Because, you know, who understands poverty, hunger and inadequate health care better than someone with six mansions and 50 vintage automobiles?

This year, the Davos cabal is Very Worried about climate change, the war in Ukraine and the handful of U.S. House of Representatives exotics who would gladly tank the global economy if it meant they would gain another couple thousand followers on Twitter.

But don’t worry, they’re on it. Never mind that over the last half century their track record has largely resembled the annual Earth Summit, famous for appointing blue ribbon panels charged with setting up ad hoc advisory committees to select rapid-response task forces to pass resolutions calling for written action plans to urgently investigate the chances of possibly doing something.
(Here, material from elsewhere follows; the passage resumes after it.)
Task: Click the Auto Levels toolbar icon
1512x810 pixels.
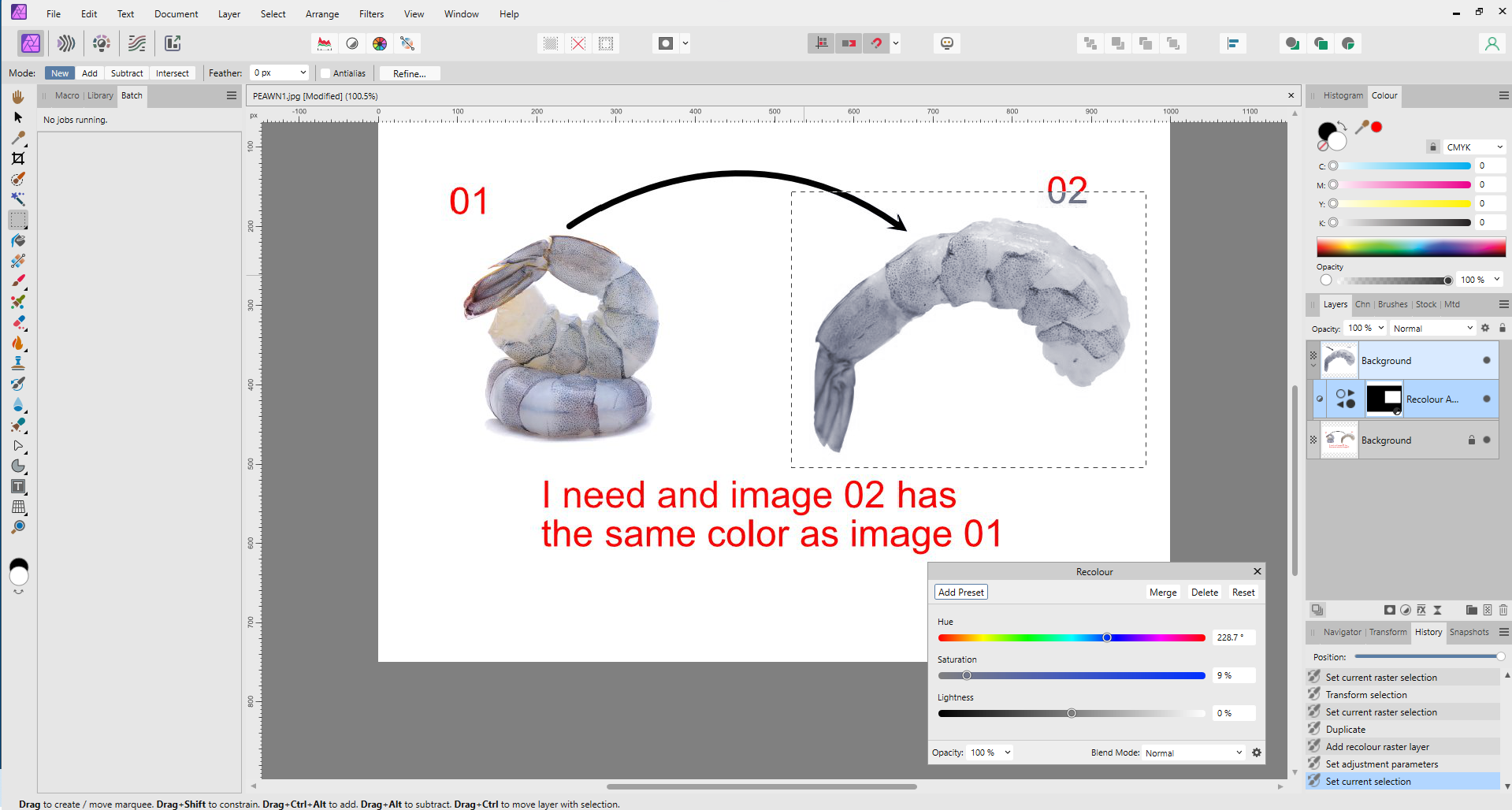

Not even the far right seems to take the forum seriously enough to put its best people in charge of the inevitable conspiracy theories. The most popular storylines — that the forum (I am not kidding) is plotting to force people to eat insects instead of meat, and that it “appointed” Kevin McCarthy to the position of House Speaker before the first vote was taken — are so brittle that they smack of an unimportant task that’s been farmed out to a junior vice president in the Milwaukee bureau.

But as long as billionaires have money to spend, the ground they walk upon will be worshiped by innovators and cons alike who want the financial backing of those with bottomless pockets. Like sutlers and hookers following a Civil War army, they have flocked to Davos hoping for a software contract, or someone to take a flier on a source of green energy that’s never been tried before. Or perhaps an insect cookbook.
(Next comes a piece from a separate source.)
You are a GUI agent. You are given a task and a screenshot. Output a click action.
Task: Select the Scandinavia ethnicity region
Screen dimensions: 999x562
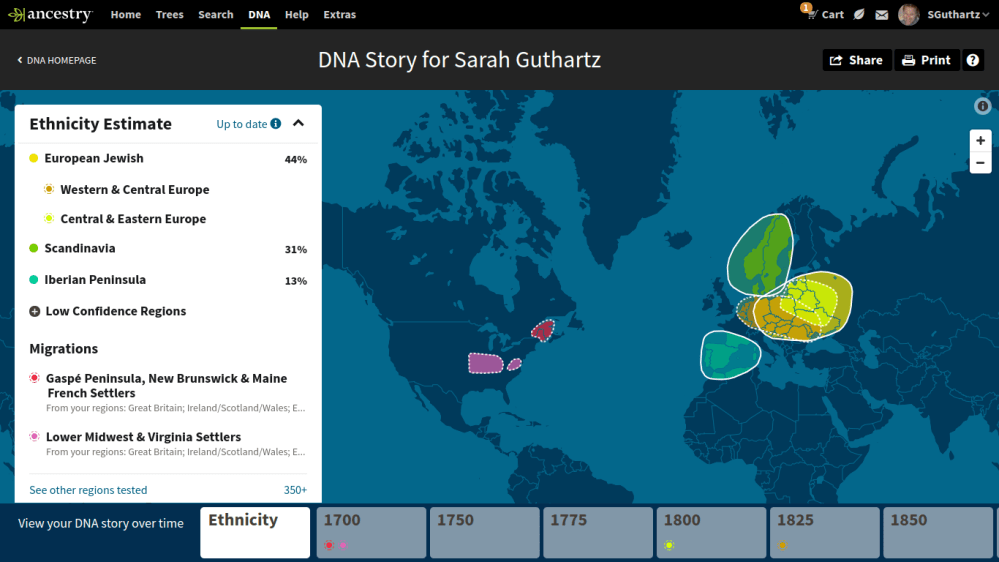[x=80, y=249]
So naturally, the entire crypto crowd is front and center, and they have great news! All the crypto bad actors have now been weeded out, so the ones that remain are the true, virtuous messiahs of a new monetary system that will change the world.

In fact, the events of 2022 were the best thing that ever could have happened to the industry, because now that FTX, BlockFi, Three Arrows Capital, Voyager Digital, Celsius, Terra, Luna and on and on have bitten the dust, you can be assured that the ones left are only the finest, most stable members of the fake-money community. So jump back in boys, the water’s fine.

But then billionaires, the self-made ones, did not get to be billionaires by buying into Ponzi schemes, or investing in asset classes that have zip, zero, nada, none, nothing in the way of hard value behind it. The one thing a dollar bill has going for it is order. The paper itself is worthless, but behind that paper is a long history of dependability, an accepted set of regulations, and a universal trust that if someone takes that dollar from you illegally, there is a monolithic institution of justice that exists to help you get it back.

Crypto, curiously, subtracts out all the things that make a dollar valuable, then brags that what they’ve done has made their digital paper more valuable, not less.

As crypto has evolved, it has slowly crept back to more resemble the monetary system we already have — creating bank-like institutions to handle transactions and hold your money, reeling unrealistic interest rates back into bank-like territory, and even seeking, sort of, to be regulated (in name only, of course) so it can dupe its marks into thinking that their money is safely within the realm of government oversight.

No less an authority on fraud than Anthony Scaramucci is in Davos, hawking crypto, even as he himself was into FTX for $10 million.

“I have to tell you, the betrayal and the fraud — it’s bad on a lot of different levels,” Scaramucci told The Washington Post. “It hurt me reputationally. When you have a friend who betrays you like that, it really sucks. But that doesn’t mean it’s the end of blockchain or crypto.”

On that, for what it’s worth, you have Anthony Scaramucci’s word.

Tim Rowland is a Herald-Mail columnist.